Required work:
Write out every record in full, exactly as written, please.
Start of Block
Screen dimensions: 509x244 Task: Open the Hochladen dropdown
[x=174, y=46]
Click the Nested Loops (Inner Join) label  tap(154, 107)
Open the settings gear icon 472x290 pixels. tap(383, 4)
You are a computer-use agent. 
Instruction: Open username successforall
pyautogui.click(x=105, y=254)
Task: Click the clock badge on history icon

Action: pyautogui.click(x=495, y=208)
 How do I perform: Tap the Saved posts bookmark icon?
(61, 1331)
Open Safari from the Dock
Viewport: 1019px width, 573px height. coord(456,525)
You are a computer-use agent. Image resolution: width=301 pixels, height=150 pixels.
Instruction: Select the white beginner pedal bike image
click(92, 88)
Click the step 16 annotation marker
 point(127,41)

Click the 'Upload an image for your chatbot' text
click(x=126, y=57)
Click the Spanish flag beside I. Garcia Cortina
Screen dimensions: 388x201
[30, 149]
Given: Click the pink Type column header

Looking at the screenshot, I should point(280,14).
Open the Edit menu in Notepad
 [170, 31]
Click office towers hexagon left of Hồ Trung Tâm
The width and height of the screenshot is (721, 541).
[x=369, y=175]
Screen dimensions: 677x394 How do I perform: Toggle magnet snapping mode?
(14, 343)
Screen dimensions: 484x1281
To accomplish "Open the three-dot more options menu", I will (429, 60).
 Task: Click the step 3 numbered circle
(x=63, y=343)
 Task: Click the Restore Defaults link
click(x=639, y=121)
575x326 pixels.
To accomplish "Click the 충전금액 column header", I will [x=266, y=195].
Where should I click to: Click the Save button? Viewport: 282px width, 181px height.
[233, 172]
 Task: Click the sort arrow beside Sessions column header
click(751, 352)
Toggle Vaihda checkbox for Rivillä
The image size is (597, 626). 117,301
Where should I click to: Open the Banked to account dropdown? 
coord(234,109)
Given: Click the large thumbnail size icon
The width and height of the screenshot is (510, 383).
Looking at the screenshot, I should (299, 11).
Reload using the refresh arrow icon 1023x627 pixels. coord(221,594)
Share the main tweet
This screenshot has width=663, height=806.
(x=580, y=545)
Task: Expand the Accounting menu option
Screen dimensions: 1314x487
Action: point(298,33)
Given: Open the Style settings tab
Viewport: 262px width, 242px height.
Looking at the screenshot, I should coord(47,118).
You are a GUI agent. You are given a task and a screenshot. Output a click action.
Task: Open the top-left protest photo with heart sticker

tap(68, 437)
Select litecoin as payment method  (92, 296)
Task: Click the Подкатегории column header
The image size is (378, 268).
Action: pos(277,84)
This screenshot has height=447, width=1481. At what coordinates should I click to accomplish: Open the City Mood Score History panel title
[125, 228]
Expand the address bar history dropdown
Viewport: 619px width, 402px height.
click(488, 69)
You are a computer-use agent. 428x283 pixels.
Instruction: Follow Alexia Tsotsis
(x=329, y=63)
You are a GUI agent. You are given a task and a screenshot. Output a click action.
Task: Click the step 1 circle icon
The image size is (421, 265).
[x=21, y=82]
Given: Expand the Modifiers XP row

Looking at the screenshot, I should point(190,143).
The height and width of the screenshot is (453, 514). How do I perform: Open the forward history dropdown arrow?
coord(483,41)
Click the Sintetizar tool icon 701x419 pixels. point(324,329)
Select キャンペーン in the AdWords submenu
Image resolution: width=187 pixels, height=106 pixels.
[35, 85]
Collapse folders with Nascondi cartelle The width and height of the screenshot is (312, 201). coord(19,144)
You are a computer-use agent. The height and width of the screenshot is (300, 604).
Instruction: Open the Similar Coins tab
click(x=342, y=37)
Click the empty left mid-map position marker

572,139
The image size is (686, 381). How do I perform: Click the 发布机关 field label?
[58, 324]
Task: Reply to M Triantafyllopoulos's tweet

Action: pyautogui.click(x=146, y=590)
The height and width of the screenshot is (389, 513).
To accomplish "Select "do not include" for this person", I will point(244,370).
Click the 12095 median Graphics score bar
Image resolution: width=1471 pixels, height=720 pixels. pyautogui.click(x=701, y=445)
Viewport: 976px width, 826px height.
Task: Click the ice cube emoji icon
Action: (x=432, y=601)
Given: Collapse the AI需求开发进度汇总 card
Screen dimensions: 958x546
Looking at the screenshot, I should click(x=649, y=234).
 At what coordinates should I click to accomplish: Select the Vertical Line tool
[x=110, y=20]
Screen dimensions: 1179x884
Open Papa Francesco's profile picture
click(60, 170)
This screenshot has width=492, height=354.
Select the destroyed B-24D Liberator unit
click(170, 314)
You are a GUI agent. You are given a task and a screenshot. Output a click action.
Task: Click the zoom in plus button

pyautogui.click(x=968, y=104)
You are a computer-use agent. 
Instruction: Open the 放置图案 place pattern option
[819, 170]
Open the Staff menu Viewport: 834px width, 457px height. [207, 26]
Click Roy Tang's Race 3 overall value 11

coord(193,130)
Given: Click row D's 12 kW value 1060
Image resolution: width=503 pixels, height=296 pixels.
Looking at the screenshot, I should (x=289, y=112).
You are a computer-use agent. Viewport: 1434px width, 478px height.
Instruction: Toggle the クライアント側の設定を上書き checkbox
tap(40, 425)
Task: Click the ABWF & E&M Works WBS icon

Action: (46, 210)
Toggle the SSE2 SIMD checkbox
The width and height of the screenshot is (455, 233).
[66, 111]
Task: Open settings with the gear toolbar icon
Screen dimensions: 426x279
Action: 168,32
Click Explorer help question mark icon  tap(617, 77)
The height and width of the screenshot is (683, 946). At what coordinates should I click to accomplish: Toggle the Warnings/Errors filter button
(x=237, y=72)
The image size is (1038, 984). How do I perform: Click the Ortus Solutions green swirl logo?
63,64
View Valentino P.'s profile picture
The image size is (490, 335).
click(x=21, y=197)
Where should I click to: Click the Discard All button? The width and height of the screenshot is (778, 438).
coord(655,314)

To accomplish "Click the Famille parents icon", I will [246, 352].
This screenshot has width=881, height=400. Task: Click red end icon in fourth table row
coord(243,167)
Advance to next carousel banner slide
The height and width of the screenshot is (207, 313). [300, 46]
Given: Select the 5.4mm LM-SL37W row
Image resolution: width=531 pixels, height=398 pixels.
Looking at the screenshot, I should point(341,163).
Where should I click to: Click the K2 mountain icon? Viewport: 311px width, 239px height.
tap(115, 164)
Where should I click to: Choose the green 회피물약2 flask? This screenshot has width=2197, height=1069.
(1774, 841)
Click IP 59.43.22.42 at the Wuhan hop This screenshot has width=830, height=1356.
End of Block
Response below:
Screen dimensions: 509x244 Task: Open the Hochladen dropdown
[x=174, y=46]
Click the Nested Loops (Inner Join) label  tap(154, 107)
Open the settings gear icon 472x290 pixels. tap(383, 4)
You are a computer-use agent. 
Instruction: Open username successforall
pyautogui.click(x=105, y=254)
Task: Click the clock badge on history icon

Action: pyautogui.click(x=495, y=208)
 How do I perform: Tap the Saved posts bookmark icon?
(61, 1331)
Open Safari from the Dock
Viewport: 1019px width, 573px height. coord(456,525)
You are a computer-use agent. Image resolution: width=301 pixels, height=150 pixels.
Instruction: Select the white beginner pedal bike image
click(92, 88)
Click the step 16 annotation marker
 point(127,41)

Click the 'Upload an image for your chatbot' text
click(x=126, y=57)
Click the Spanish flag beside I. Garcia Cortina
Screen dimensions: 388x201
[30, 149]
Given: Click the pink Type column header

Looking at the screenshot, I should point(280,14).
Open the Edit menu in Notepad
 [170, 31]
Click office towers hexagon left of Hồ Trung Tâm
The width and height of the screenshot is (721, 541).
[x=369, y=175]
Screen dimensions: 677x394 How do I perform: Toggle magnet snapping mode?
(14, 343)
Screen dimensions: 484x1281
To accomplish "Open the three-dot more options menu", I will (429, 60).
 Task: Click the step 3 numbered circle
(x=63, y=343)
 Task: Click the Restore Defaults link
click(x=639, y=121)
575x326 pixels.
To accomplish "Click the 충전금액 column header", I will [x=266, y=195].
Where should I click to: Click the Save button? Viewport: 282px width, 181px height.
[233, 172]
 Task: Click the sort arrow beside Sessions column header
click(751, 352)
Toggle Vaihda checkbox for Rivillä
The image size is (597, 626). 117,301
Where should I click to: Open the Banked to account dropdown? 
coord(234,109)
Given: Click the large thumbnail size icon
The width and height of the screenshot is (510, 383).
Looking at the screenshot, I should (299, 11).
Reload using the refresh arrow icon 1023x627 pixels. coord(221,594)
Share the main tweet
This screenshot has width=663, height=806.
(x=580, y=545)
Task: Expand the Accounting menu option
Screen dimensions: 1314x487
Action: point(298,33)
Given: Open the Style settings tab
Viewport: 262px width, 242px height.
Looking at the screenshot, I should coord(47,118).
You are a GUI agent. You are given a task and a screenshot. Output a click action.
Task: Open the top-left protest photo with heart sticker

tap(68, 437)
Select litecoin as payment method  (92, 296)
Task: Click the Подкатегории column header
The image size is (378, 268).
Action: pos(277,84)
This screenshot has height=447, width=1481. At what coordinates should I click to accomplish: Open the City Mood Score History panel title
[125, 228]
Expand the address bar history dropdown
Viewport: 619px width, 402px height.
click(488, 69)
You are a computer-use agent. 428x283 pixels.
Instruction: Follow Alexia Tsotsis
(x=329, y=63)
You are a GUI agent. You are given a task and a screenshot. Output a click action.
Task: Click the step 1 circle icon
The image size is (421, 265).
[x=21, y=82]
Given: Expand the Modifiers XP row

Looking at the screenshot, I should point(190,143).
The height and width of the screenshot is (453, 514). How do I perform: Open the forward history dropdown arrow?
coord(483,41)
Click the Sintetizar tool icon 701x419 pixels. point(324,329)
Select キャンペーン in the AdWords submenu
Image resolution: width=187 pixels, height=106 pixels.
[35, 85]
Collapse folders with Nascondi cartelle The width and height of the screenshot is (312, 201). coord(19,144)
You are a computer-use agent. The height and width of the screenshot is (300, 604).
Instruction: Open the Similar Coins tab
click(x=342, y=37)
Click the empty left mid-map position marker

572,139
The image size is (686, 381). How do I perform: Click the 发布机关 field label?
[58, 324]
Task: Reply to M Triantafyllopoulos's tweet

Action: pyautogui.click(x=146, y=590)
The height and width of the screenshot is (389, 513).
To accomplish "Select "do not include" for this person", I will point(244,370).
Click the 12095 median Graphics score bar
Image resolution: width=1471 pixels, height=720 pixels. pyautogui.click(x=701, y=445)
Viewport: 976px width, 826px height.
Task: Click the ice cube emoji icon
Action: (x=432, y=601)
Given: Collapse the AI需求开发进度汇总 card
Screen dimensions: 958x546
Looking at the screenshot, I should click(x=649, y=234).
 At what coordinates should I click to accomplish: Select the Vertical Line tool
[x=110, y=20]
Screen dimensions: 1179x884
Open Papa Francesco's profile picture
click(60, 170)
This screenshot has width=492, height=354.
Select the destroyed B-24D Liberator unit
click(170, 314)
You are a GUI agent. You are given a task and a screenshot. Output a click action.
Task: Click the zoom in plus button

pyautogui.click(x=968, y=104)
You are a computer-use agent. 
Instruction: Open the 放置图案 place pattern option
[819, 170]
Open the Staff menu Viewport: 834px width, 457px height. [207, 26]
Click Roy Tang's Race 3 overall value 11

coord(193,130)
Given: Click row D's 12 kW value 1060
Image resolution: width=503 pixels, height=296 pixels.
Looking at the screenshot, I should (x=289, y=112).
You are a computer-use agent. Viewport: 1434px width, 478px height.
Instruction: Toggle the クライアント側の設定を上書き checkbox
tap(40, 425)
Task: Click the ABWF & E&M Works WBS icon

Action: (46, 210)
Toggle the SSE2 SIMD checkbox
The width and height of the screenshot is (455, 233).
[66, 111]
Task: Open settings with the gear toolbar icon
Screen dimensions: 426x279
Action: 168,32
Click Explorer help question mark icon  tap(617, 77)
The height and width of the screenshot is (683, 946). At what coordinates should I click to accomplish: Toggle the Warnings/Errors filter button
(x=237, y=72)
The image size is (1038, 984). How do I perform: Click the Ortus Solutions green swirl logo?
63,64
View Valentino P.'s profile picture
The image size is (490, 335).
click(x=21, y=197)
Where should I click to: Click the Discard All button? The width and height of the screenshot is (778, 438).
coord(655,314)

To accomplish "Click the Famille parents icon", I will [246, 352].
This screenshot has width=881, height=400. Task: Click red end icon in fourth table row
coord(243,167)
Advance to next carousel banner slide
The height and width of the screenshot is (207, 313). [300, 46]
Given: Select the 5.4mm LM-SL37W row
Image resolution: width=531 pixels, height=398 pixels.
Looking at the screenshot, I should point(341,163).
Where should I click to: Click the K2 mountain icon? Viewport: 311px width, 239px height.
tap(115, 164)
Where should I click to: Choose the green 회피물약2 flask? This screenshot has width=2197, height=1069.
(1774, 841)
Click IP 59.43.22.42 at the Wuhan hop This screenshot has width=830, height=1356.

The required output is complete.